Any form of child abuse is classified as a trauma, whether it happened once or was ongoing for long periods of time (chronic). PTSD is another common diagnosis for children who experienced trauma, resulting in symptoms such as hyper-vigilance, anxiety, depression, eating disorders, nightmares/sleep disturbance, difficulty trusting others, loss of identity/sense of self, constant dissociation (zoning out/disconnect from body, emotions or reality), panic attacks, flashbacks, low self esteem, self destructive behaviors, substance abuse, etc. One of the most common symptoms is the pattern of being re-traumatized and becoming the victim again, which has a tendency to follow someone throughout their life.

There are certain types of therapy that can help reverse the damage of child abuse. Eye movement desensitization and reprocessing (EMDR) therapy is one of the most renowned therapies for trauma and PTSD. EMDR can be extremely effective in helping children as well as adults who were abused or neglected as children. It helps them to process and desensitize the memories, including the negative beliefs about themselves and any other symptoms it may have caused. In many cases, child abuse, or any other trauma that occurred between 0-12 years old is the “root” of a lot of people’s mental health problems that they may originally seek therapy. Most people are not fully aware of the root of their issues, whether that is due to a lack of awareness, forgetting or blacking out the memories, denial, etc.
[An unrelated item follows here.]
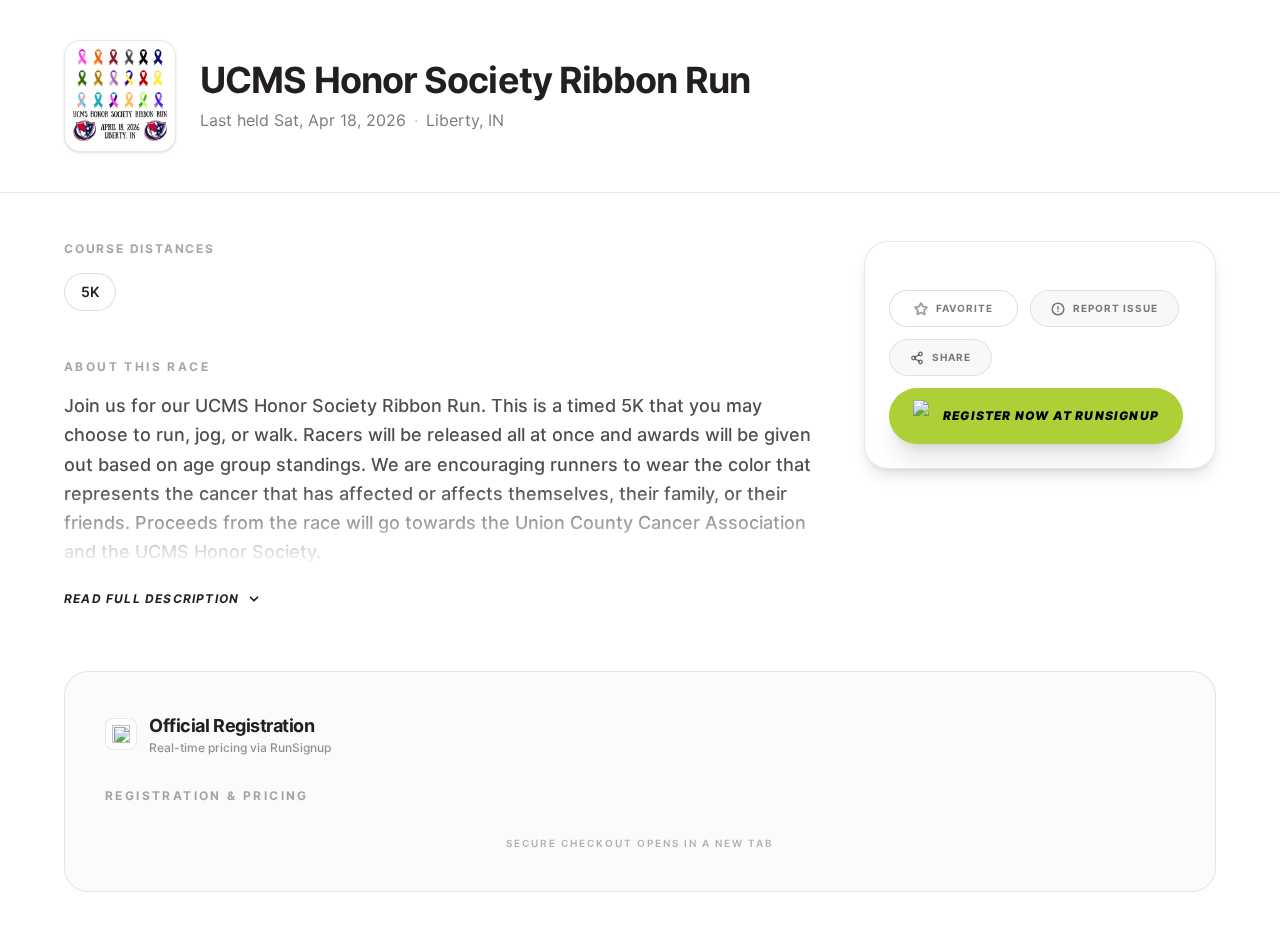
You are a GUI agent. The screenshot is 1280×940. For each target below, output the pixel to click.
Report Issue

Be aware of the warning signs of child abuse, so that you know when to report a case to the authorities. These may include:

Signs of Physical Abuse: Any injury (bruise, burn, fracture, abdominal or head injury) that cannot be explained.

Signs of Sexual Abuse: Fearful behavior (nightmares, depression, unusual fears, attempts to run away); abdominal pain, bedwetting, urinary tract infection, genital pain or bleeding, sexually transmitted disease; extreme sexual behavior that seems inappropriate for the child’s age.

Signs of Emotional Abuse: Sudden change in self-confidence; headaches or stomachaches with no medical cause; abnormal fears, increased nightmares or attempts to run away.

Signs of Emotional Neglect: Failure to gain weight (especially in infants), desperately affectionate behavior, voracious appetite and stealing food.